## Task goal
In the records that follow, find each line with "photo" and pull it out.

## Record extracts
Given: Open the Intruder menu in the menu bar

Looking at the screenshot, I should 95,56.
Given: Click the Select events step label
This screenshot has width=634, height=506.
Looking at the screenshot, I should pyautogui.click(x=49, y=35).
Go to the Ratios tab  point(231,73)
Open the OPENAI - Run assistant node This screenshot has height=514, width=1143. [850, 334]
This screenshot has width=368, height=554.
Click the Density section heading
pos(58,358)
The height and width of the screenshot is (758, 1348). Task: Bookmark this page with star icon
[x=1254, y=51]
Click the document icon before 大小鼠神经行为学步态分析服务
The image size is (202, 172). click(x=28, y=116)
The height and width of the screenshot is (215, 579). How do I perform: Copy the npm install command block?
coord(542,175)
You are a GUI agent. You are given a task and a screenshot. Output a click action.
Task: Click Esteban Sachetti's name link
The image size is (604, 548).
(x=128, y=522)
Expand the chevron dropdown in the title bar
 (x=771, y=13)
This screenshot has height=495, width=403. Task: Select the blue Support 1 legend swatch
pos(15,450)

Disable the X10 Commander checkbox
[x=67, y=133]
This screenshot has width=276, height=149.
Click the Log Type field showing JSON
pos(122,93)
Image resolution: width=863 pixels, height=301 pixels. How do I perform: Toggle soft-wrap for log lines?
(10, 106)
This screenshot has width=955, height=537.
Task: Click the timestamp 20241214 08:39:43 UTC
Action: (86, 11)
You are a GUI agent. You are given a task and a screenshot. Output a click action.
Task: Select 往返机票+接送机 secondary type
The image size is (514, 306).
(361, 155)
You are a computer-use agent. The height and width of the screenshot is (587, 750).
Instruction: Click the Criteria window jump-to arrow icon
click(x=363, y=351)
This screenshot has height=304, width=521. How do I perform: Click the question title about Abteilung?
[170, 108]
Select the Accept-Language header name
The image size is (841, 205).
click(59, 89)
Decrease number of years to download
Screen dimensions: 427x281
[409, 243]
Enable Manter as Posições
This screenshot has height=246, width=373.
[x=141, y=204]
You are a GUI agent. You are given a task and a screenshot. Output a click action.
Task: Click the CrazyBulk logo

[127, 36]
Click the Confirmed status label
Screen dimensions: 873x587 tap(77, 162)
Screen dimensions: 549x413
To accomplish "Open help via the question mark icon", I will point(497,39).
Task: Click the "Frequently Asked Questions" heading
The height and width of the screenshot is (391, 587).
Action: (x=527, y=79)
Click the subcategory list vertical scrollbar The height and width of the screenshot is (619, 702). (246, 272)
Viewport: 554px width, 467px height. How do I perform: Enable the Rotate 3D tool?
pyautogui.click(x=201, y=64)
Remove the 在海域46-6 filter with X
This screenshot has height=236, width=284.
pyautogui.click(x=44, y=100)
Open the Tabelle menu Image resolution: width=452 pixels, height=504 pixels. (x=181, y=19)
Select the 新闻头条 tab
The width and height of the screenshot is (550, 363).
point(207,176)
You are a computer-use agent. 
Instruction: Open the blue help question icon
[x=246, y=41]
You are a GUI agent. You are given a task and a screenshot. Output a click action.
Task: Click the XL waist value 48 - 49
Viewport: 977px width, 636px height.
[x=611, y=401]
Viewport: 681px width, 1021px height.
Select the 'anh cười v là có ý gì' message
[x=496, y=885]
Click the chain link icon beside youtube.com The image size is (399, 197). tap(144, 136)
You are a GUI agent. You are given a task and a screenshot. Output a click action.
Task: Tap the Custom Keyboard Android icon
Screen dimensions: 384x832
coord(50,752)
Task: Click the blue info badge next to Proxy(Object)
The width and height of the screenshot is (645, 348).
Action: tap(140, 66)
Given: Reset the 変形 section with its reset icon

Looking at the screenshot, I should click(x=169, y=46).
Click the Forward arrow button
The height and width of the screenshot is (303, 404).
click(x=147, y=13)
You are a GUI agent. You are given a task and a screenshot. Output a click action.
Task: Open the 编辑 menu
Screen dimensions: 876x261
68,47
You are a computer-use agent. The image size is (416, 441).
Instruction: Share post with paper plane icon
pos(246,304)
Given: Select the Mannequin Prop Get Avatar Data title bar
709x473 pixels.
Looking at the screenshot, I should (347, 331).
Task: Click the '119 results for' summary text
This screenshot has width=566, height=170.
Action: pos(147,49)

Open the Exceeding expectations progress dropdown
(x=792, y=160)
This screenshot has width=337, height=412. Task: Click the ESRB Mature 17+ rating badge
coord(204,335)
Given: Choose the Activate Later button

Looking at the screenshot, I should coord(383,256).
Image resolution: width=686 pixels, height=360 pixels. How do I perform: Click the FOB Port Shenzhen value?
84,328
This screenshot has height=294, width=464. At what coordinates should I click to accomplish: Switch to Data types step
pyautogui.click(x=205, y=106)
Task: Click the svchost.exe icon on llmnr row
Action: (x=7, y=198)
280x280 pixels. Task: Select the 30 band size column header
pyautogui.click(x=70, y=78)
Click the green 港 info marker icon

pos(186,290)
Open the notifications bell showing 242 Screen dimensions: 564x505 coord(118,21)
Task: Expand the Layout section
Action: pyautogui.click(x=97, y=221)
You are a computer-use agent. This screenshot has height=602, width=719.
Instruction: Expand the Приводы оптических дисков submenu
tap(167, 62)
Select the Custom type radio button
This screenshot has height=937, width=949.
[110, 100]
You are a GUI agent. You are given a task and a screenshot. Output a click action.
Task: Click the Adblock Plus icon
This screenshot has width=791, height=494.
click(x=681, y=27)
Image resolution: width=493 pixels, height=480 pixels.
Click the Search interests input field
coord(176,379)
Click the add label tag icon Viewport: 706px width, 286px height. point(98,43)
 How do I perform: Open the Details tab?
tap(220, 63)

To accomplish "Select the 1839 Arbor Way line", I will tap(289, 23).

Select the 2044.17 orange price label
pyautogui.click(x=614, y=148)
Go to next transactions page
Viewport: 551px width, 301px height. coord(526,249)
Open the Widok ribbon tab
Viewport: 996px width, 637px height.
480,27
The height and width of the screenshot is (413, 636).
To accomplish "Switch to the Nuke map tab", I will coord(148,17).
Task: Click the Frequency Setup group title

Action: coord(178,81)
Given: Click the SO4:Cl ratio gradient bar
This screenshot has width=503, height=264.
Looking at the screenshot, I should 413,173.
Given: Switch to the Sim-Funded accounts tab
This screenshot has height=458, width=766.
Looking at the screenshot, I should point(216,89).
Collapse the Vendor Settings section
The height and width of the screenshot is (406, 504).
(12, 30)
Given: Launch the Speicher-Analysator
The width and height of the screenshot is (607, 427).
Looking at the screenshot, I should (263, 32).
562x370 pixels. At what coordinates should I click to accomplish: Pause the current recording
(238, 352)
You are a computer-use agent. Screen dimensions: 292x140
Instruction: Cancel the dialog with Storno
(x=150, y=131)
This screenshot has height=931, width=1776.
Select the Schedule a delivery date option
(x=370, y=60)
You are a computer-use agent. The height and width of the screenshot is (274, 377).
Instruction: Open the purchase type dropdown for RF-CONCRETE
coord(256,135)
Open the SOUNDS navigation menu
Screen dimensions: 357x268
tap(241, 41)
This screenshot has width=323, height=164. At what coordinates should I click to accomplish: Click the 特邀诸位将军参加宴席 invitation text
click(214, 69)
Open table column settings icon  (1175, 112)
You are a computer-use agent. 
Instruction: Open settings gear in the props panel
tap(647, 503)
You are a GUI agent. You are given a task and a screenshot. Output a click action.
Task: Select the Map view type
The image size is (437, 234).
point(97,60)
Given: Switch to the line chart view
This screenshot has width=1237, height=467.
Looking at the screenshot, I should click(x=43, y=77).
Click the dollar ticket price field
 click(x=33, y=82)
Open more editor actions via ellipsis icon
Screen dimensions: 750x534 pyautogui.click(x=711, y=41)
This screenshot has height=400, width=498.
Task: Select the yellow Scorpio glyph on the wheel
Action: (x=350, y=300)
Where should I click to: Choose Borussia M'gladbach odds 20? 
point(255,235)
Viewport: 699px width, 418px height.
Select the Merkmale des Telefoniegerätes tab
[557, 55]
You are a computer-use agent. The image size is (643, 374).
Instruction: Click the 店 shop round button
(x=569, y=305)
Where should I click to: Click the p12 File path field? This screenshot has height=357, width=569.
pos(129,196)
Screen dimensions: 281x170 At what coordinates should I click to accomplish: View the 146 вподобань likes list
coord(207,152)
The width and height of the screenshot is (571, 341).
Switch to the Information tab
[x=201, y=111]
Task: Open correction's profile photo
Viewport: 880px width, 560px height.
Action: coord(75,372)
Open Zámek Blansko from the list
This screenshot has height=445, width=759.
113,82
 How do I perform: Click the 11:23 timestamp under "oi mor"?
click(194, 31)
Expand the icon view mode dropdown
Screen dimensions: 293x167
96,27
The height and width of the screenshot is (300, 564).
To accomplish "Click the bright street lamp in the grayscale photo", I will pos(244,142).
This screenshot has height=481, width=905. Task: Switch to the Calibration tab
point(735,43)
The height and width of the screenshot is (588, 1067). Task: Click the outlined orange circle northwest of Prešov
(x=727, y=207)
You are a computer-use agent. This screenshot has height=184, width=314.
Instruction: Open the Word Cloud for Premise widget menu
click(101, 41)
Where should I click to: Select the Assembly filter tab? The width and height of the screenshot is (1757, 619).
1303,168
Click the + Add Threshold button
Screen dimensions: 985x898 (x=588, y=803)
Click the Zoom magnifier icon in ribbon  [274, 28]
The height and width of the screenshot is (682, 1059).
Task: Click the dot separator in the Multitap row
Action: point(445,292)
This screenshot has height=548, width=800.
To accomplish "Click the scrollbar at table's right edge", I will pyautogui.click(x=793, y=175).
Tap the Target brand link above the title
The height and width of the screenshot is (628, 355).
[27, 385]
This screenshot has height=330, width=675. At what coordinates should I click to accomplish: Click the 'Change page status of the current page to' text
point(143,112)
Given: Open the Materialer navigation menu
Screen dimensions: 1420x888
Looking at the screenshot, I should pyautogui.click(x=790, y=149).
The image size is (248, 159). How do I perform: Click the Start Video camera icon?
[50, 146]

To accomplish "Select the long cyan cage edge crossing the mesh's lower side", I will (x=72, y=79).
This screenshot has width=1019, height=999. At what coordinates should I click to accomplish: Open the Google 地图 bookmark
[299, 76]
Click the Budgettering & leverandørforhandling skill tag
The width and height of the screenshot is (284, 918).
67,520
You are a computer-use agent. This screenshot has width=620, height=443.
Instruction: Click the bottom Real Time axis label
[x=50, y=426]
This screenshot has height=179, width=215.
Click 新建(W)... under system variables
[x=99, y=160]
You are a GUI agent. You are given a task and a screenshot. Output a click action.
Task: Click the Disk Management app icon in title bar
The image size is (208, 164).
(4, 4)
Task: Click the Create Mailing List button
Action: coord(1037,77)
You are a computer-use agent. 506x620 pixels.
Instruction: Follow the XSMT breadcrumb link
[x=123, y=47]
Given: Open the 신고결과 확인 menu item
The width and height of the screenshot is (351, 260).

## Written answer
Task: Open correction's profile photo
To accomplish "Click the bright street lamp in the grayscale photo", I will pos(244,142).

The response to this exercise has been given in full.